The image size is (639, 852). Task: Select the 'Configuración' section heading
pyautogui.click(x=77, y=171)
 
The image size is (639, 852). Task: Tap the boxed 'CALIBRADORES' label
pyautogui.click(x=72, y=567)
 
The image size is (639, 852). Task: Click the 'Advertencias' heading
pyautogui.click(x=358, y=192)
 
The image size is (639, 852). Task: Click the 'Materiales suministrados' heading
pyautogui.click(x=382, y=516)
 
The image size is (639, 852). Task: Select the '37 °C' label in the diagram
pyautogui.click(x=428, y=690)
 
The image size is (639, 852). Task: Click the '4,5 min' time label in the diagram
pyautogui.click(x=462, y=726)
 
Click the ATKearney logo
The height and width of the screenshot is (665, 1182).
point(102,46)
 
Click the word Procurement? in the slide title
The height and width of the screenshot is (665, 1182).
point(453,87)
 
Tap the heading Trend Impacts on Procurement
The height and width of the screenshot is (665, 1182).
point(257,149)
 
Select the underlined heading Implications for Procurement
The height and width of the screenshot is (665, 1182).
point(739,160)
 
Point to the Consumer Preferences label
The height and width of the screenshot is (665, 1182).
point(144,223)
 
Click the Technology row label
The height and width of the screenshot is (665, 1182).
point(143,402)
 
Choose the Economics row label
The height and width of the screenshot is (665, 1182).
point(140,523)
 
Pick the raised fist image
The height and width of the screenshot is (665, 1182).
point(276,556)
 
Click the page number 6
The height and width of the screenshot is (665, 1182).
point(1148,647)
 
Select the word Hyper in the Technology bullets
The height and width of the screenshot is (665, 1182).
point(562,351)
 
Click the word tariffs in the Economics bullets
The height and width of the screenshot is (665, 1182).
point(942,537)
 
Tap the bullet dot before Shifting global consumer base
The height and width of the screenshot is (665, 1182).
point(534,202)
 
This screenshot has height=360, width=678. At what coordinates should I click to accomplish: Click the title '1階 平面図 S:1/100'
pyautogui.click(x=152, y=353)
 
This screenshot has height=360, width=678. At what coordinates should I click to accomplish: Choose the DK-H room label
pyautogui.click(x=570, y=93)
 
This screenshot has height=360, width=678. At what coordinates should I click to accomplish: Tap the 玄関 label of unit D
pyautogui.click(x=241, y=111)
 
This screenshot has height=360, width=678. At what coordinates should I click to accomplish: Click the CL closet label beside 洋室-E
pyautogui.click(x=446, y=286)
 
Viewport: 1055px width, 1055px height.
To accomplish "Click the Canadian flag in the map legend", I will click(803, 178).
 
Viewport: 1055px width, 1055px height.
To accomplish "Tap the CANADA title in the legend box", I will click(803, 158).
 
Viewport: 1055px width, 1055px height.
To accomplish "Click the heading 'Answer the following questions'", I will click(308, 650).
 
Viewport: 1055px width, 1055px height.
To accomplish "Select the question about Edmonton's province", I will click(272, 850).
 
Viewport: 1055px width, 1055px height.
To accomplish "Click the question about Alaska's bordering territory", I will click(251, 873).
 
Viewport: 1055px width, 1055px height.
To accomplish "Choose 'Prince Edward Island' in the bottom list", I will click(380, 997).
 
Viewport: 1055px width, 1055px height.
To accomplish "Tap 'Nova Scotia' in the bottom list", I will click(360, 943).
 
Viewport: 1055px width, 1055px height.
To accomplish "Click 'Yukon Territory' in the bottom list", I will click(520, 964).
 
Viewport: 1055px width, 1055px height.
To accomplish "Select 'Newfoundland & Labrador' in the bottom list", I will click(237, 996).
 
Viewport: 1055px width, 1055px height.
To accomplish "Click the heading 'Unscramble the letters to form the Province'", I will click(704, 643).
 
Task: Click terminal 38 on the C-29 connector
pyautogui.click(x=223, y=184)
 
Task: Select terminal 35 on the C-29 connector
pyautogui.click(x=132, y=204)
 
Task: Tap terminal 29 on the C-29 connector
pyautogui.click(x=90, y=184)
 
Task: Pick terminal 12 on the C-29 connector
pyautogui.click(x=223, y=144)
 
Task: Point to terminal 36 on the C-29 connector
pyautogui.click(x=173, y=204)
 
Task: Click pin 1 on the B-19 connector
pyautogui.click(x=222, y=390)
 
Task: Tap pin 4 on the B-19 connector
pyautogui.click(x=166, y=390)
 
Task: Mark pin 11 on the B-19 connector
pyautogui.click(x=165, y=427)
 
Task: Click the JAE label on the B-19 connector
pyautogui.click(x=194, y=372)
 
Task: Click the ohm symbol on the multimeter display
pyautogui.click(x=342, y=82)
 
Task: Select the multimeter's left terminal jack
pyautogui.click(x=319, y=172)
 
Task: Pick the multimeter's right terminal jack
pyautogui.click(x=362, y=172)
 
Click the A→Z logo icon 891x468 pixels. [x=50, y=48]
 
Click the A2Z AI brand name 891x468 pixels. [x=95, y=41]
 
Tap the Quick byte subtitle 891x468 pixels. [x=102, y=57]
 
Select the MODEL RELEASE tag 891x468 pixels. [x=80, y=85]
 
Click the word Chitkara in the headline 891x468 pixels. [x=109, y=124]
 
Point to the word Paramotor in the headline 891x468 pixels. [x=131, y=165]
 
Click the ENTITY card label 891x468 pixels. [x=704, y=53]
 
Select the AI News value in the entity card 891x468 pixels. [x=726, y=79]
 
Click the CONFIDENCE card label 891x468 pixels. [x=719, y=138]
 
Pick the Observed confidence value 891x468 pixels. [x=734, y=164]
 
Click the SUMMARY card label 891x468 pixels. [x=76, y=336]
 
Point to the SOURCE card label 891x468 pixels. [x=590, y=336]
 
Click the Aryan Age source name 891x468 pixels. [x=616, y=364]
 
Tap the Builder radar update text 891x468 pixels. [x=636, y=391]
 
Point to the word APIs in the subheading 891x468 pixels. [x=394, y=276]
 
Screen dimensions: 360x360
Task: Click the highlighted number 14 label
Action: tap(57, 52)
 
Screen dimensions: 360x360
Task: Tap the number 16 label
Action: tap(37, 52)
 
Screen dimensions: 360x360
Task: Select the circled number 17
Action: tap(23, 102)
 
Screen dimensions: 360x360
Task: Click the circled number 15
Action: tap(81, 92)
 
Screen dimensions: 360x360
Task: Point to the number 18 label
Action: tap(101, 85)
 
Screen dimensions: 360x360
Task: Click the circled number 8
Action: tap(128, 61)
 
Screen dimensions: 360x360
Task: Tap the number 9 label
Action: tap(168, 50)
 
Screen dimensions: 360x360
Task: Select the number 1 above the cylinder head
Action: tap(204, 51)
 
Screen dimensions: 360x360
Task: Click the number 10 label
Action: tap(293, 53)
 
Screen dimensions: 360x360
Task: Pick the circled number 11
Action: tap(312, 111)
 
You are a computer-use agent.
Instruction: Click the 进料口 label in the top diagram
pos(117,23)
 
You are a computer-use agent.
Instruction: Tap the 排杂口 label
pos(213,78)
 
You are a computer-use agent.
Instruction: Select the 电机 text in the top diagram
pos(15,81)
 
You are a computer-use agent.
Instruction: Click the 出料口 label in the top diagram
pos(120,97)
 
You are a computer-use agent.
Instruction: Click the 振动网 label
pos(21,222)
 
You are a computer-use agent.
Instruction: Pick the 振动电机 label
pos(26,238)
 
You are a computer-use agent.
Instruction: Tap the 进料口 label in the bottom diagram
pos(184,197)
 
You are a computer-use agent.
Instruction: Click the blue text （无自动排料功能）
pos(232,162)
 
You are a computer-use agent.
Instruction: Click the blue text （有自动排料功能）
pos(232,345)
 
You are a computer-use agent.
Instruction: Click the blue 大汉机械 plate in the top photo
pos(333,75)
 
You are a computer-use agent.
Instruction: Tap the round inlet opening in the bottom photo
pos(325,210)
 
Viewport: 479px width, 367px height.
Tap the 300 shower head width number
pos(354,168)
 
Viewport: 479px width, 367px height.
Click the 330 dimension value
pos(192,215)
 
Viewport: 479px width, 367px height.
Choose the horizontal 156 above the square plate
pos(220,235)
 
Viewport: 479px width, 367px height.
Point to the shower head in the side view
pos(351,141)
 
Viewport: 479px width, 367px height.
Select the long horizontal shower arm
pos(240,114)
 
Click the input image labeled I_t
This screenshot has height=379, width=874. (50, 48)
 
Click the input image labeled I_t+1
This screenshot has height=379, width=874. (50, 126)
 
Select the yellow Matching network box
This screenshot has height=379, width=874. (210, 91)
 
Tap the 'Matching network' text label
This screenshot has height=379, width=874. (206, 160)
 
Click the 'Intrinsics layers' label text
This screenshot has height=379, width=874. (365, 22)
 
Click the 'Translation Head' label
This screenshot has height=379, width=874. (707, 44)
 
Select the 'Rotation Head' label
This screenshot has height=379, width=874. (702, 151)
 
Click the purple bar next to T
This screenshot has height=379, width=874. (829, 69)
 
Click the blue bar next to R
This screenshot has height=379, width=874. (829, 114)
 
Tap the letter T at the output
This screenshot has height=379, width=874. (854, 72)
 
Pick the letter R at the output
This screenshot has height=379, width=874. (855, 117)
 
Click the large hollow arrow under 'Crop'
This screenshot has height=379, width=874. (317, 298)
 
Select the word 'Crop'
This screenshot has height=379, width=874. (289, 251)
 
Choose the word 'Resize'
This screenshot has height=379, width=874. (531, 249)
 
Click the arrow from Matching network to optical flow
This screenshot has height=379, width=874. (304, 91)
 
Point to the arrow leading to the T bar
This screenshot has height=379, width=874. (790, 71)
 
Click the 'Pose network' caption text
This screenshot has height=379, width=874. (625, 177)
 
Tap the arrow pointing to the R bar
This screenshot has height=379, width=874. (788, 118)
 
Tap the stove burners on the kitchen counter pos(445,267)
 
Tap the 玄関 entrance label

Objective
Format as a numbered list the part of the data that opens with the line containing "Click the Technology row label" and closes with the line containing "point(276,556)", omitting blank lines.

Task output
1. Click the Technology row label
2. The height and width of the screenshot is (665, 1182).
3. point(143,402)
4. Choose the Economics row label
5. The height and width of the screenshot is (665, 1182).
6. point(140,523)
7. Pick the raised fist image
8. The height and width of the screenshot is (665, 1182).
9. point(276,556)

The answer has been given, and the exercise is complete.